What to produce:
Gather every line of the records below that contains the string "resolution", treating uppercase and lowercase letters as distinct.

== Stored rows

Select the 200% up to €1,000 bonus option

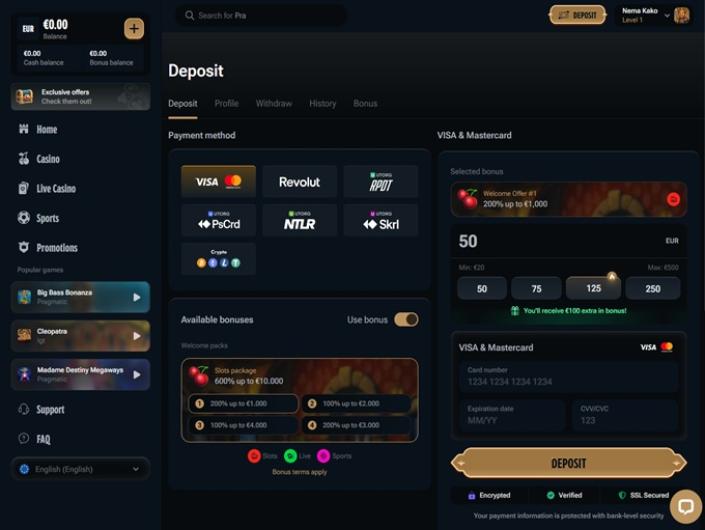243,404
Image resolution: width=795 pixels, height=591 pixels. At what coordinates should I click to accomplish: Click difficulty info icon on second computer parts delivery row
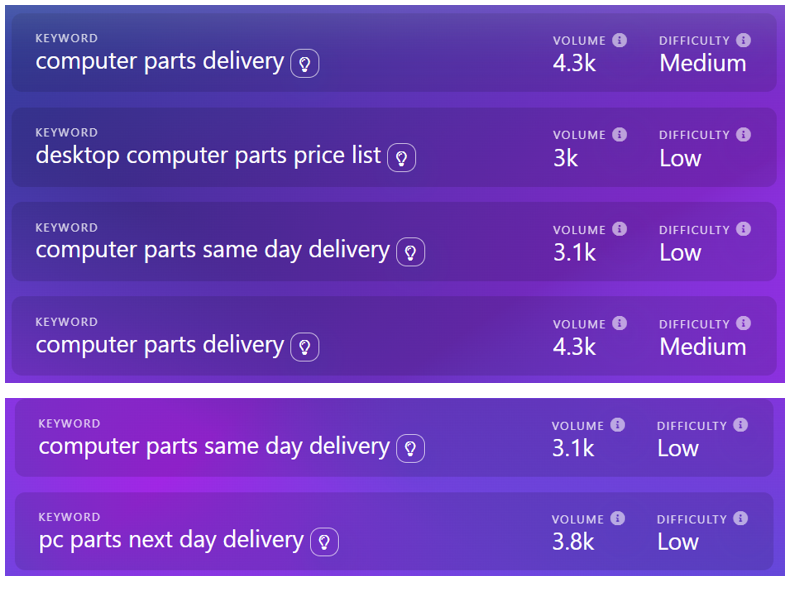pyautogui.click(x=743, y=324)
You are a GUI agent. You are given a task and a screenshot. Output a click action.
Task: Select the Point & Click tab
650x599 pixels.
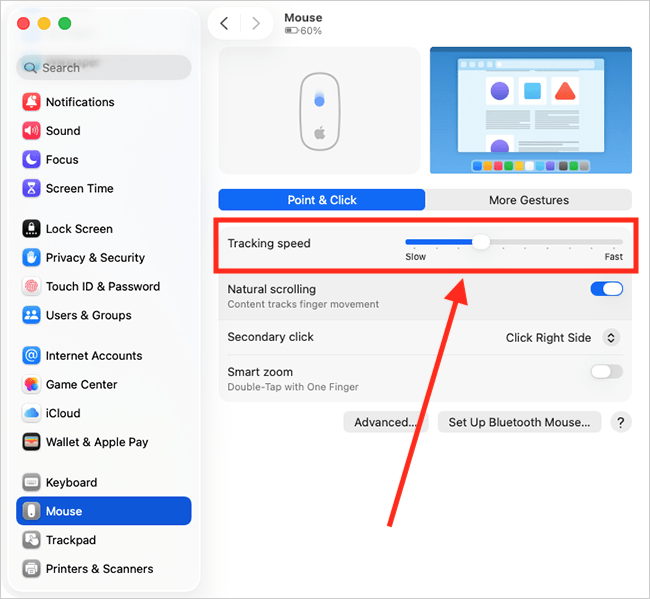(x=322, y=200)
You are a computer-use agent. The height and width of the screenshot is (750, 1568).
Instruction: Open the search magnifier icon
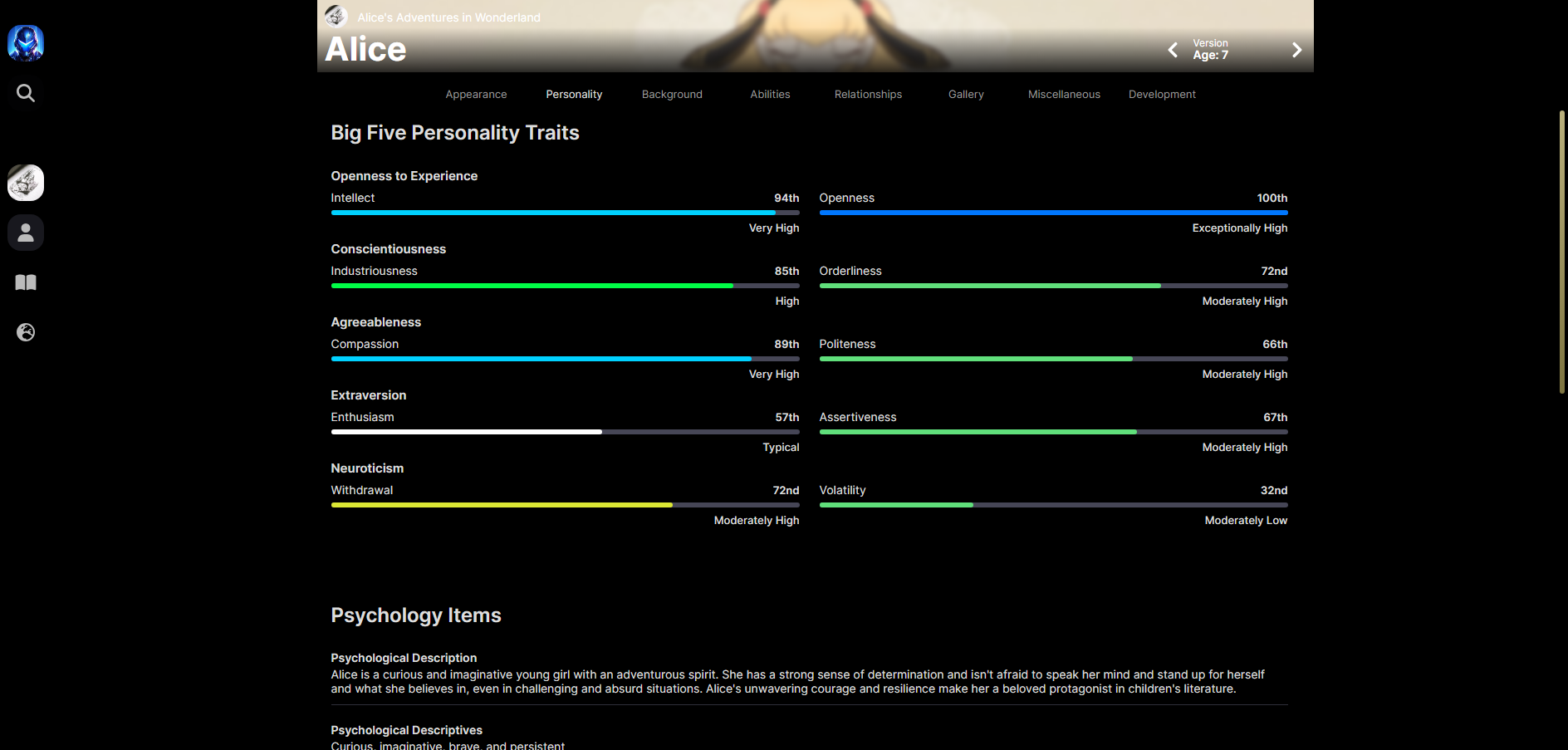click(x=26, y=93)
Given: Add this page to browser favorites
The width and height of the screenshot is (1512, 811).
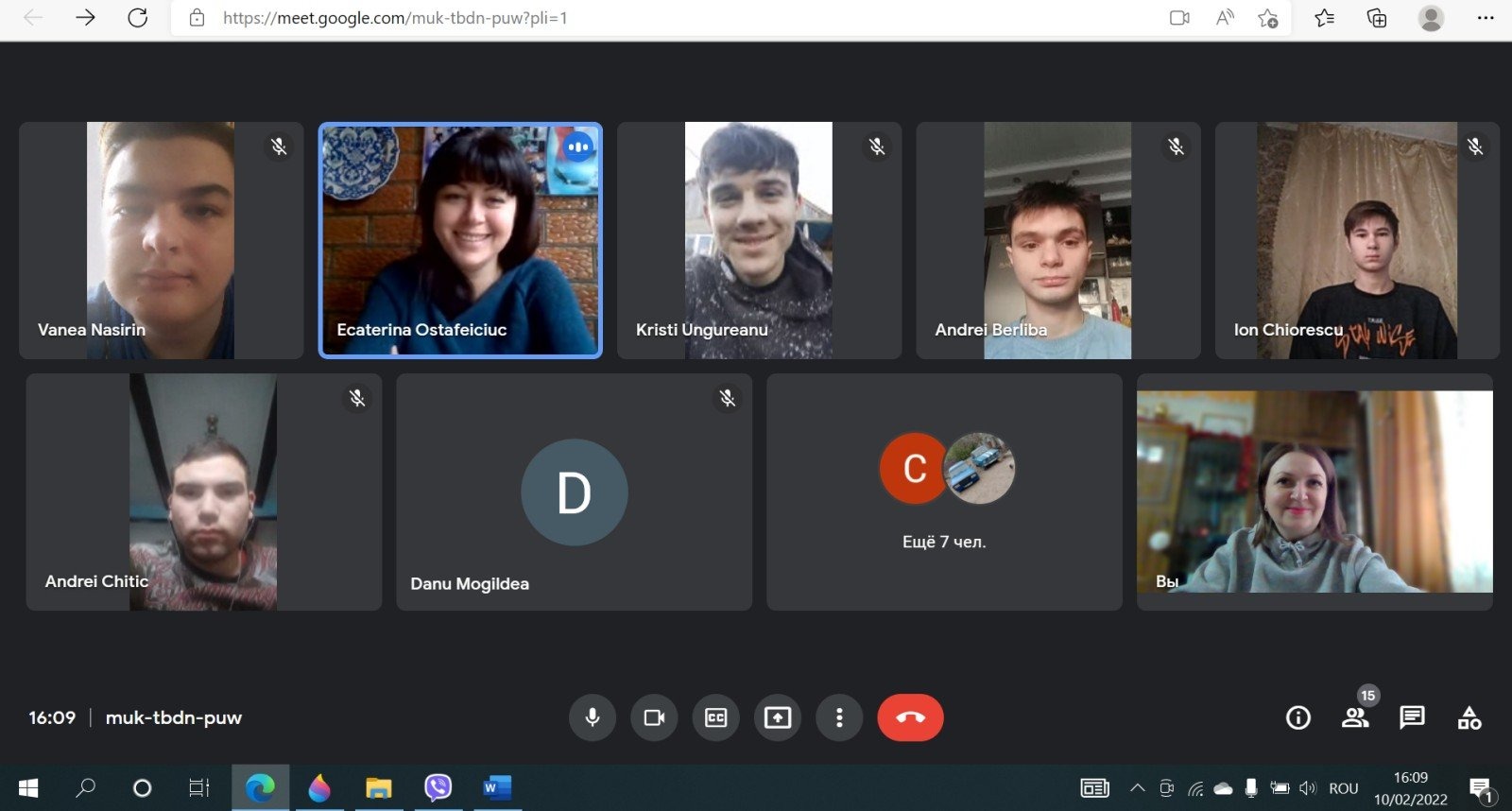Looking at the screenshot, I should point(1268,18).
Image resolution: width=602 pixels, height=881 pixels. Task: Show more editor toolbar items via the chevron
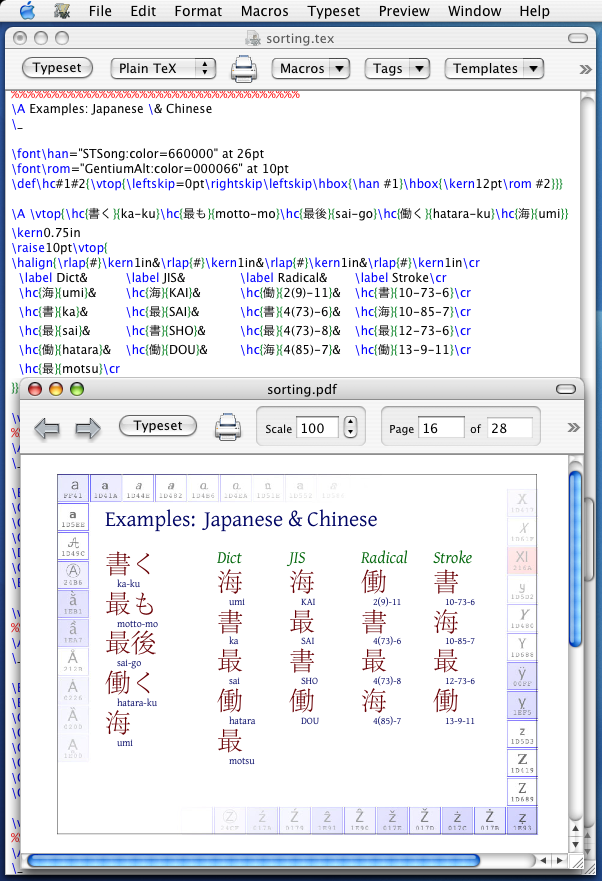tap(585, 69)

====

The response:
Image resolution: width=795 pixels, height=591 pixels. At what coordinates should I click to accomplish: Click difficulty info icon on second computer parts delivery row
Image resolution: width=602 pixels, height=881 pixels. Task: Show more editor toolbar items via the chevron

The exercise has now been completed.